- _Assigned task 1_
Answer these questions from the essay on the Prophet Elijah:
(a) Which three works does the essay call the most famous epics in Western culture?
(b) Which book of Scripture did Milton interpret as an epic?
(c) Which Hebrew letter is the consonant in the prophet's name, and what English sound does it correspond to?
- _Assigned task 2_
Write the next part of the essay on the Prophet Elijah, picking up after its final sentence.

The epic, defined as “a long narrative poem of heroic action,” is arguably the most influential literary genre in history. The three most famous examples in Western culture are the Iliad, the Odyssey, and the Aeneid, but we could also mention the Divine Comedy, Beowulf, Hesiod’s Theogony, the Song of Roland, and even humanity’s oldest surviving work of written literature, the Epic of Gilgamesh. It is only natural that we would find epic in Holy Scripture as well. Milton interpreted the Book of Job, which was written almost entirely in verse, as an epic, and traces of epic are found, for example, in the poetical prose of Genesis, Exodus, and the Gospels.
Elijah awakened by an angel. Fifteenth century. |
The epic mode of thought was more instinctual for
inhabitants of the pre-modern world. Not only timeless masterpieces like
the Aeneid but also countless oral poems, folk tales, and
sagas formed minds and hearts in the poetics of heroism, mortality, prophecy,
noble adventure, divine intervention, sacred tradition, majestic language, and
communal identity. Modern readers such as ourselves have been raised in and
influenced by a very different imaginative and artistic environment, and I
don’t think we can fully appreciate and honor the Prophet Elijah without
consciously reading his life story as that of an epic hero. I’ll provide some
guidance on how to do that in Part Two of this essay.
Addendum: Elias vs. Elijah; or, The Prophet and His English
Names
The prophet’s name is a source of much confusion in the
English-language biblical tradition. To my great consternation, modern bibles
prefer “Elijah,” which has normalized the pronunciation /ɪˈlaɪdʒə/, with the
final consonant pronounced like the “j” in “jump” or the “s” in
“pleasure.” There is no such sound in the Hebrew name אֵלִיָּה, which if we
ignore the initial aleph would resemble “eleeyah.” The consonant in question
here is Hebrew yod, which corresponds to English “y” in “you” (and also happens
to be a name for the phonetic
symbol ⟨j⟩).
During the surge of English-language bible translation in
the sixteenth century, “i” and “j” were two different forms of the same letter.

(Saved data entries)
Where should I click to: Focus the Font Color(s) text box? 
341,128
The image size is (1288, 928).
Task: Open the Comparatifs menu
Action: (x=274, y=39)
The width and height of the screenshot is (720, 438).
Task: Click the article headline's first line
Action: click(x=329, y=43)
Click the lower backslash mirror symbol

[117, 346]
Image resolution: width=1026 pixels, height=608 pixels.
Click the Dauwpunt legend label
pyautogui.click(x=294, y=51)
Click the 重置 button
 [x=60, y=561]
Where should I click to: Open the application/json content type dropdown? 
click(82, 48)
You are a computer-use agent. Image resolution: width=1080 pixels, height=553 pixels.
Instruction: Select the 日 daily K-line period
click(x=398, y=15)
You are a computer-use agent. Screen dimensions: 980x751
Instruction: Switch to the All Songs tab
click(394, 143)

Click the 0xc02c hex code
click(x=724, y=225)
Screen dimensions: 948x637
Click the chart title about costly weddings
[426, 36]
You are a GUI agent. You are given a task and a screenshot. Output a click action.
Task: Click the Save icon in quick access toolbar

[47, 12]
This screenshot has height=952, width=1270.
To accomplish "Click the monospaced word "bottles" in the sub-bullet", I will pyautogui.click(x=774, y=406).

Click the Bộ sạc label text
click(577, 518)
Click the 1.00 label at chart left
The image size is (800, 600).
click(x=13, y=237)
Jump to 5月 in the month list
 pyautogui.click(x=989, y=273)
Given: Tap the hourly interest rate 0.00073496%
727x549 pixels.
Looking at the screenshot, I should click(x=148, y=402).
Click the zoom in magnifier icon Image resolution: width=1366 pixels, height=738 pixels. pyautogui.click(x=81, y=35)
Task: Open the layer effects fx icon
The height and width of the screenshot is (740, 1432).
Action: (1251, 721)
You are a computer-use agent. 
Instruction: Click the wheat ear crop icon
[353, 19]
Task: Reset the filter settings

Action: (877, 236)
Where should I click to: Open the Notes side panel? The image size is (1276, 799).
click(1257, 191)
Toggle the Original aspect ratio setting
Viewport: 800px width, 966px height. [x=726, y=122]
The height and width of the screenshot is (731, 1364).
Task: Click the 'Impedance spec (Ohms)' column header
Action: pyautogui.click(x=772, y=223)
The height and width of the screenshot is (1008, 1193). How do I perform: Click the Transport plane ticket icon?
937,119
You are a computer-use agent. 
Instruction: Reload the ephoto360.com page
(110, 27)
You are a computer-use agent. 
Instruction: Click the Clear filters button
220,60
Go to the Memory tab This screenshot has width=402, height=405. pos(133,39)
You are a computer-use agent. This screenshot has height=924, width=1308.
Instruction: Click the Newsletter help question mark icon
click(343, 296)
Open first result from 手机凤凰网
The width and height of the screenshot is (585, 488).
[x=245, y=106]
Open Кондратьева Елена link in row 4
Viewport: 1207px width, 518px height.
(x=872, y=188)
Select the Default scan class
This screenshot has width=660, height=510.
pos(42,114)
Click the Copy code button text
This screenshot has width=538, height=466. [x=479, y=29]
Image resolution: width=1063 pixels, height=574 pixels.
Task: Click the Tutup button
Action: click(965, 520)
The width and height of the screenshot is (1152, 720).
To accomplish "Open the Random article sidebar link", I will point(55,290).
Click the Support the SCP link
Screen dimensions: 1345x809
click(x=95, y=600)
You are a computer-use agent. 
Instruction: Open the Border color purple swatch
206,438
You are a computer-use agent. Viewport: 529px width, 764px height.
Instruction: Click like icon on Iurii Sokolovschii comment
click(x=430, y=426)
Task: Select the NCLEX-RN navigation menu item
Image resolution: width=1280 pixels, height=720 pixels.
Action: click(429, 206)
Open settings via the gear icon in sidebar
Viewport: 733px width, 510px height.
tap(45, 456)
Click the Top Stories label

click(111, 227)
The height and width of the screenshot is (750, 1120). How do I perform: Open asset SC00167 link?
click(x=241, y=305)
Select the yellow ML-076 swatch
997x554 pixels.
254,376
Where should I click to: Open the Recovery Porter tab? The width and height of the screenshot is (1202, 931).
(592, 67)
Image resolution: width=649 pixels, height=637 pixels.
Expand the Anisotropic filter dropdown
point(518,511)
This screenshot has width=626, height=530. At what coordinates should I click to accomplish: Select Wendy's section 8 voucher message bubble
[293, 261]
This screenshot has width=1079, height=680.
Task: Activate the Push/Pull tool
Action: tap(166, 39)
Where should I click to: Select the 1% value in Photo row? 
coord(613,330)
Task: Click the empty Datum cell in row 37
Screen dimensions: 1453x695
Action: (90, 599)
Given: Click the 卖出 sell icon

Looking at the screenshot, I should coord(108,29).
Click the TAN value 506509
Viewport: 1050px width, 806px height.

- _Task response 1_
(a) The Iliad, the Odyssey, and the Aeneid.
(b) The Book of Job.
(c) Yod, which corresponds to the English "y" in "you."

- _Task response 2_
We see an example of this in the 1587 Geneva Bible, where the prophet’s name is
spelled once as “Elijah” and once as “Eliiah” in the same verse. The more
common spelling by far in the Geneva Bible is “Eliiah,” where the second “i”
may have had a consonantal value similar to that of modern English “y.” The
first edition of the King James Bible also used both “Eliiah” and “Elijah.”
Glenn Bauscher’s translation of the Syriac Bible has
“Elyah,” which, though novel, is highly commendable. The most anomalous
spelling appears in a nineteenth-century translation of the Septuagint carried
out by Sir Lancelot Charles Lee Brenton: he predominantly used “Eliu,” because
the Septuagint predominantly used the genitive form Ηλιου (“Eliou”)
instead of the nominative form Ηλιας (“Elias”). I don’t like the sound of
“Eliu,” but neither am I inclined to argue with anyone whose name includes “Sir
Lancelot.”
The spelling “Elias” appears in the Coverdale Bible (1535), the Bishops’ Bible (1568), and the Douay-Rheims (1609). The prophet’s Hebrew name ends in the letter hei, equivalent to English “h”; the “-s” ending is a Greco-Roman phenomenon: Greek pronunciation didn’t allow for an “h” sound at the end of a word, and translators of the Septuagint replaced the “-ah” in names such as “Elijah,” “Isaiah,” and “Jeremiah” with “-as.” This was carried over into the Vulgate and thence to some English versions of the Bible.